Plaintiff appears to suggest in his lawsuits against the clerk defendants that the court dismissed 08-cv-184 for a failure of evidence of service that is attributable to the clerk. But the record in 08-cv-184 shows that the clerk of court did scan and file certified mail return receipts submitted by the Parkers. Docs. 24 and 44. And it was not for lack of service that their case was dismissed; it was for lack of merit. Furthermore, mere delivery of summons by certified mail to Louisiana residents was not valid service on them. It can be valid long-arm service on an out-of-state defendant. The one out-of-state defendant was the one that appeared and filed the motion to dismiss that ended the case.
Plaintiff is plainly trying to relitigate the claim on which he was unsuccessful in 08-cv-184. His attempt is barred by the doctrine of claim preclusion, or res judicata, which bars the litigation of claims that either have been litigated or should have been raised in an earlier suit. Test Masters Educational Services, Inc. v. Singh, 428 F.3rd 559, 571 (5th Cir. 2005). The test for claim preclusion has four elements: (1) the parties are identical or in privity; (2) the judgment in the prior action was rendered by a court of competent jurisdiction; (3) the prior action was concluded to a final judgment on the merits; and (4) the same claim or cause of action was involved in both actions. Id.
To determine whether both suits involve the same cause of action, the Fifth Circuit uses the transactional test: a prior judgment's preclusive effect extends to all rights of the plaintiff with respect to all or any part of the transaction, or series of connected transactions, out of which the original action arose. Id . The critical issue is whether the two actions are based on the "same nucleus of operative facts." New York Life Insur. Co. v.

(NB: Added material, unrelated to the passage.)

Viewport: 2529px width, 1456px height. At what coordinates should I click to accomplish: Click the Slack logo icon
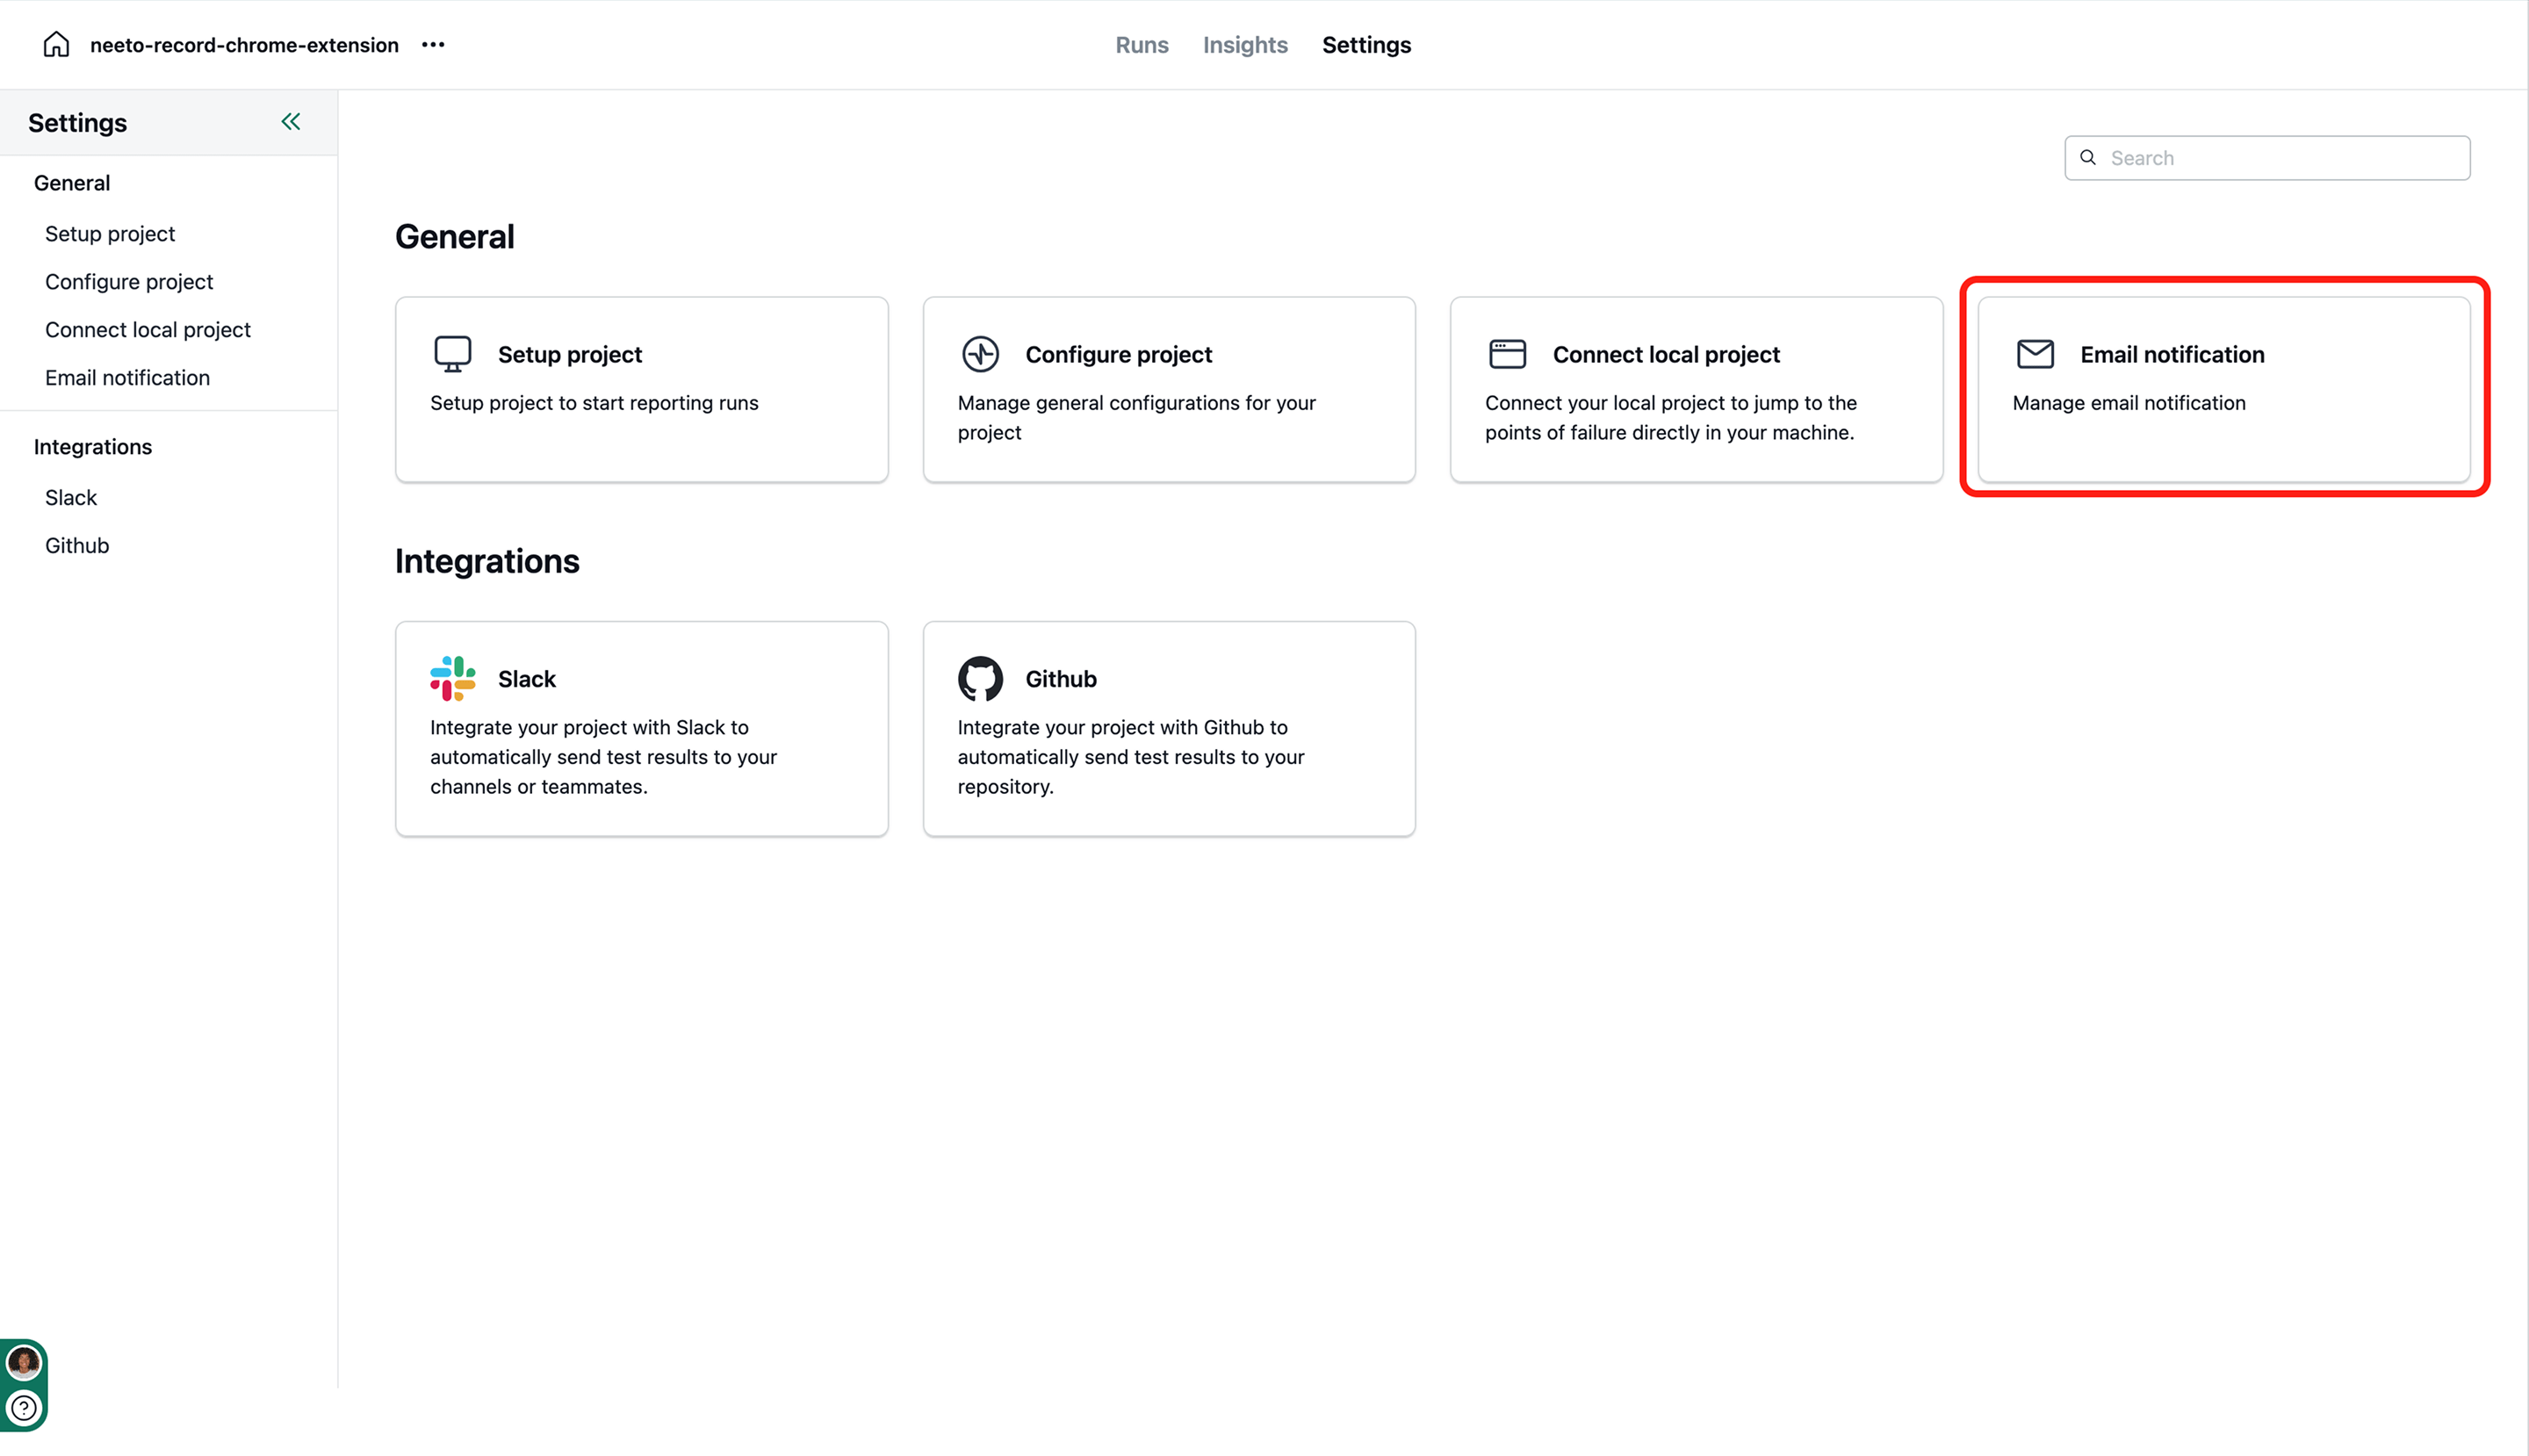click(452, 678)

Gillispie, 203 F.3d 384, 387 (5th Cir. 2000).
Plaintiff, Shemwell, and Keifer were all parties in the prior case; the judgment was rendered by a court of competent jurisdiction; the prior case was concluded by a final judgment on the merits; and both suits are based on the same claim. Plaintiff attempts to base this complaint on precisely the same facts that he presented in the prior complaint, so it is undeniable that the two actions are based on the same nucleus of operative facts. This complaint is, therefore, barred by the doctrine of claim preclusion.
IT IS RECOMMENDED that Plaintiff's complaint be dismissed with prejudice for failure to state a claim on which relief may be granted.
Under the provisions of 28 U.S.C. § 636(b)(1)(C) and Fed.R.Civ.P. 72(b), parties aggrieved by this recommendation have fourteen (14) days from service of this report and recommendation to file specific, written objections with the Clerk of Court, unless an extension of time is granted under Fed.R.Civ.P. 6(b). A party may respond to another party's objections within fourteen (14) days after being served with a copy thereof. Counsel are directed to furnish a courtesy copy of any objections or responses to the District Judge at the time of filing.
A party's failure to file written objections to the proposed findings, conclusions and recommendation set forth above, within 14 days after being served with a copy, shall bar that party, except upon grounds of plain error, from attacking on appeal the unobjected-to proposed factual findings and legal conclusions accepted by the district court. See Douglass v. U.S.A.A., 79 F.3d 1415 (5th Cir. 1996) (en banc).